Savannah River Nuclear Solutions (SRNS) is planning to use recycled iron fillings, from the automotive industry, to treat contaminated groundwater at the Savannah Rivers Site (SRS). This plan, scheduled for completion in November, will use 760 tons of recycled iron filings to create a 264-foot-long, 23,000-square-foot metal wall – to neutralize the solvents contaminating the groundwater.
Phillip Prater, a senior physical scientist with the Department of Energy’s Savannah River Operations Office said, the contaminated water will cascade down through the filings, interacting with the iron which will break down the structure of the contaminants, making them harmless.
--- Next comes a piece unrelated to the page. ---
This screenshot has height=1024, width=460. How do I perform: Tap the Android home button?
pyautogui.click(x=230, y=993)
He went on to say, that this system design would work for decades, with little maintenance, and because this technology enables precision placement – they can actually intercept the contaminated groundwater plume in a narrow zone, as it travels along a subsurface stream bed channel.
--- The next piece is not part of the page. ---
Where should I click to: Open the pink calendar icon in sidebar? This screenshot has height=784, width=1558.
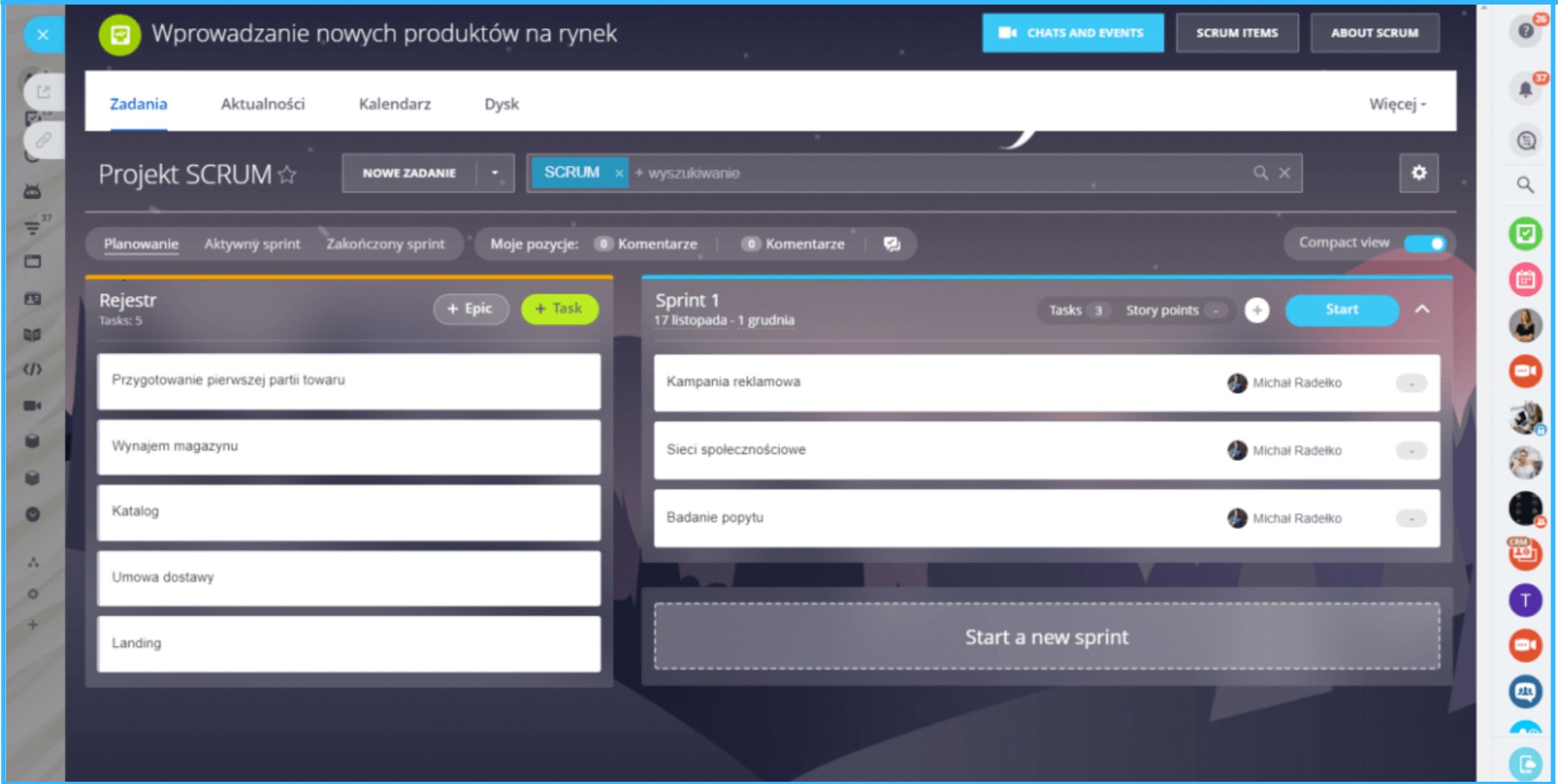point(1525,279)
These recycled filings are mixed with a food-grade, starch-like material, and will be injected into 22 wells, each ~12 feet apart. The high-pressure injection will create fractures within the subsurface rock, providing a space to be filled by the mixture – upon completion – it will create a 4-inch-thick, water-permeable wall that will be ~135 feet below the earth’s surface, at its deepest point.
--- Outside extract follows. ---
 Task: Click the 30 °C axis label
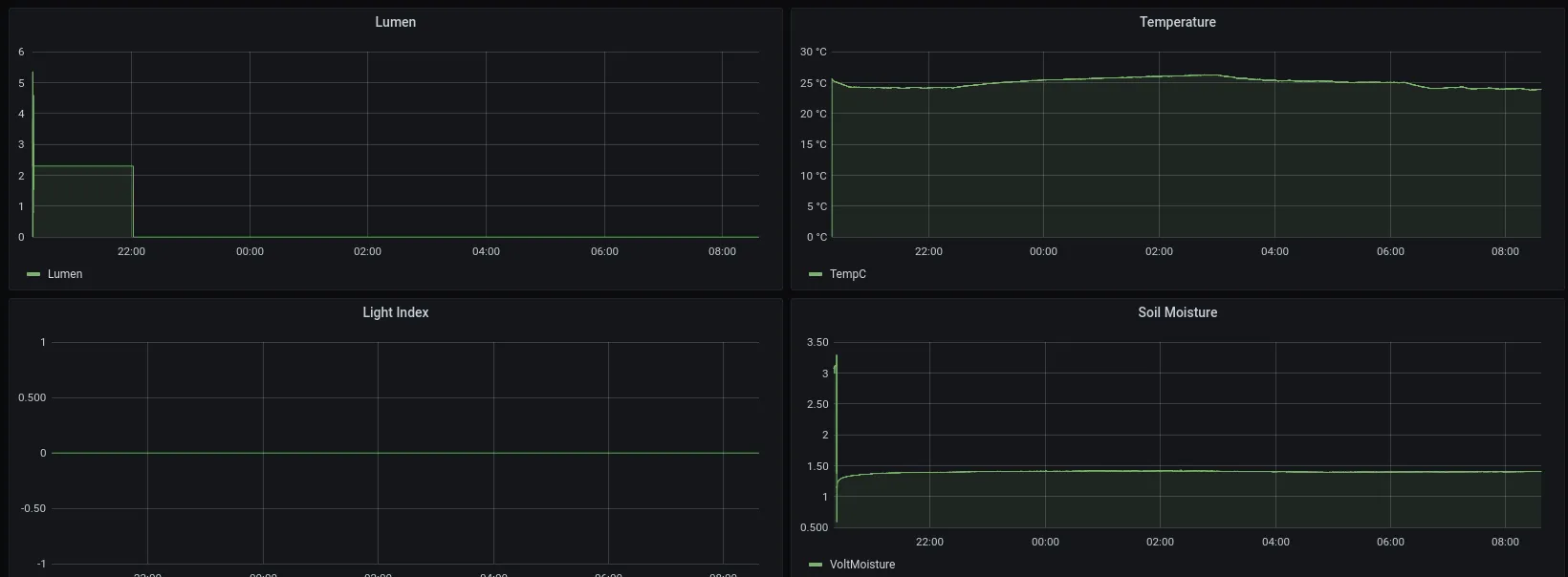(x=813, y=52)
From 1954 to 1984, the site’s P Reactor produced tritium and plutonium in support of the nation’s Cold War nuclear deterrent efforts. The solvents used at that reactor and various waste sites, across the SRS, seeped into the subsurface over time. However, Mark Amidon, a scientist at the Savannah River National Laboratory said, “We are confident that our goals will be fully achieved related to this remarkably cost-effective project at the Savannah River Site”, and Seth Miller, the SRNS Project Manager for the groundwater cleanup said, “This highly efficient environmental cleanup technology is another asset within the arsenal of environmental restoration tools assembled for use across SRS”.